*** Opening of PASSAGE TO READ ***

Fairy Tales, Monsters, and the Genetic Imagination

February 24–May 28, 2012

Fairy Tales, Monsters, and the Genetic Imagination was an exhibition of works by contemporary artists who invent humanlike, animal, or hybrid creatures to symbolize life’s mysteries, desires, and fears. Finding inspiration in sources ranging from Aesop’s Fables to the products of genetic experimentation, these artists examine interactions between nature and humanity in the context of oral and written lore, psychology, ethics, and visions of the future in both science and science fiction. The exhibition included approximately sixty contemporary paintings, photographs, sculptures, and video works.

This exhibition was organized by the Frist Art Museum and curated by Frist Art Museum chief curator Mark Scala.



Creation Story: Gee’s Bend Quilts and the Art of Thornton Dial

May 25–September 3, 2012

This exhibition explored parallels and intersections in the works of the world-famous Gee’s Bend quilters and the self-taught master of assemblage art Thornton Dial. Quilts made by the women of Gee’s Bend, a small rural community southwest of Selma, Alabama, feature a sophisticated orchestration of color and eccentric quasi-geometric shapes composing what a New York Times review called “some of the most miraculous works of modern art America has produced.”

Thornton Dial earned international recognition as one of the most compelling and original voices of our time. Rich in allusion and metaphor, Dial’s dynamic assemblages weave together memories of his own life with reflections on universal experiences of struggle and triumph. He shared with the quiltmakers of Gee’s Bend a debt to African American aesthetic traditions, most notably the cemetery constructions and yard art of the rural South, as well as an inventive approach to the reconstruction of found materials in the creation of an extraordinary visual poetry.

*** Close of PASSAGE TO READ ***
*** Opening of RECORDED INFORMATION ***

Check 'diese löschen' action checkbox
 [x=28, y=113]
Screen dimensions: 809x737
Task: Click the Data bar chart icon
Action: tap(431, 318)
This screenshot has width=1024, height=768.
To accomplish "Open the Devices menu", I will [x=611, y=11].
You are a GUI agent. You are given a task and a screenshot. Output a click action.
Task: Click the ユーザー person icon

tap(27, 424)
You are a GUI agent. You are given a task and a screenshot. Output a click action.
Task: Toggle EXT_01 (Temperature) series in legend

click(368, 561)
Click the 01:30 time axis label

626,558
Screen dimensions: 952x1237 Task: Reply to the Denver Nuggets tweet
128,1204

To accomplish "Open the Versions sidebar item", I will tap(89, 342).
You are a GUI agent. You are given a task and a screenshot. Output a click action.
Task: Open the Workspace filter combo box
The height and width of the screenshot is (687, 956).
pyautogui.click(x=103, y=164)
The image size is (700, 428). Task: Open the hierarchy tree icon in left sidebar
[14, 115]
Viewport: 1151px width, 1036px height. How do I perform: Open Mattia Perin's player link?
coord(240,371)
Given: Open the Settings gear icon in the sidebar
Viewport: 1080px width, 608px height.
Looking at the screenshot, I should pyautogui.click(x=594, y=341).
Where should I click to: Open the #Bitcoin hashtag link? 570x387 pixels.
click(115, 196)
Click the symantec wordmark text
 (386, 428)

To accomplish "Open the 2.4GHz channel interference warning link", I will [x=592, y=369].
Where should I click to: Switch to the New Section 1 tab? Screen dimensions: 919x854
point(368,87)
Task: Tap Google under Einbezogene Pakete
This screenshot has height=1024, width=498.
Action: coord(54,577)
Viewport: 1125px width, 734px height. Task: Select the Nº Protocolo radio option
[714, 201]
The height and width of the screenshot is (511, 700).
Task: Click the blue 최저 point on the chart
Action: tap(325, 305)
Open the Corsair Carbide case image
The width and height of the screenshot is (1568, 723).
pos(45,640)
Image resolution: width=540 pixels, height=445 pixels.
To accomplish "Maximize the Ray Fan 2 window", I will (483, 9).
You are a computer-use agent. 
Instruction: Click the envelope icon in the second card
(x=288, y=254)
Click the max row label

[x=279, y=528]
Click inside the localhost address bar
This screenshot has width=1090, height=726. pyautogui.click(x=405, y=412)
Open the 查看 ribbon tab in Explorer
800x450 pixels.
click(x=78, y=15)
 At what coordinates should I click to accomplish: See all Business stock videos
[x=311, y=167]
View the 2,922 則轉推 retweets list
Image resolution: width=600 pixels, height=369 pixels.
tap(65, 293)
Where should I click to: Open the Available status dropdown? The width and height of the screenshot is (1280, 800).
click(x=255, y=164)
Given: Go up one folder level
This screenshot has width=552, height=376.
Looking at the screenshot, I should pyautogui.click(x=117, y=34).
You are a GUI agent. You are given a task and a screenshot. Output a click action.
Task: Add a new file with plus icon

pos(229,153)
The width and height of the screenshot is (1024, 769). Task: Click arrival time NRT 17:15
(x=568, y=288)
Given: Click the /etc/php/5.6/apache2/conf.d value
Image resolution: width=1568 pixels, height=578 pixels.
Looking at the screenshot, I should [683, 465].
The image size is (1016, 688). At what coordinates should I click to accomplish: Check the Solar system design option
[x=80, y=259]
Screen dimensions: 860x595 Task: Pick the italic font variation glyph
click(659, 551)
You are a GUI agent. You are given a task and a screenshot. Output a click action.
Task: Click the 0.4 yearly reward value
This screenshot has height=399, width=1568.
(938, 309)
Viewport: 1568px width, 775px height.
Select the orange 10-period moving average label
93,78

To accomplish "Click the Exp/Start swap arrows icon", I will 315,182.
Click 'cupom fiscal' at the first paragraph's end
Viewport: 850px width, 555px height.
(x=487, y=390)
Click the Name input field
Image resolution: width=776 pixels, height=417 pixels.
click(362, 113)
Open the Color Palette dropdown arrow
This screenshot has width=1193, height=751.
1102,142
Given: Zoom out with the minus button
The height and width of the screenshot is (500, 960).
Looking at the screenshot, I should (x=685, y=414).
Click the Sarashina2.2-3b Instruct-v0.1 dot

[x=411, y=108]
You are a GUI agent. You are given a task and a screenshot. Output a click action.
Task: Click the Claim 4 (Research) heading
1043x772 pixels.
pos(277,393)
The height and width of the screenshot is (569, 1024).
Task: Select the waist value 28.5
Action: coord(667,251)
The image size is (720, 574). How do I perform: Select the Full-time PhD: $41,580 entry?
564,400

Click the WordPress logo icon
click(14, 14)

*** Close of RECORDED INFORMATION ***

= WORK ORDER =
Continue the Frist Art Museum exhibition listings from the point where they stop.

= EXERCISE RESPONSE =
Carrie Mae Weems: Three Decades of Photography and Video

September 21, 2012–January 13, 2013

Carrie Mae Weems is a socially motivated artist whose works invite contemplation on issues surrounding race, gender, and class. Increasingly, she has broadened her view to include global struggles for equality and justice. This retrospective, which was composed of more than two hundred objects—primarily photographs, but also written texts, audio recordings, fabric banners, and videos—provided an opportunity to trace the evolution of Weems’s career. Although she employs a variety of means and addresses an array of issues, an overarching commitment to better understanding the present by closely examining history and identity is found throughout her work. A notion of universality is also present—while African Americans are typically her primary subjects, Weems wants “people of color to stand for the human multitudes” and for her art to resonate with audiences of all races.

This exhibition was organized by the Frist Art Museum and curated by Frist Art Museum curator Katie Delmez. The exhibition traveled to the Portland Art Museum, the Cleveland Museum of Art, the Cantor Center for Visual Arts, Stanford University, and the Solomon R. Guggenheim Museum of Art. The exhibition catalog was published by Yale University Press.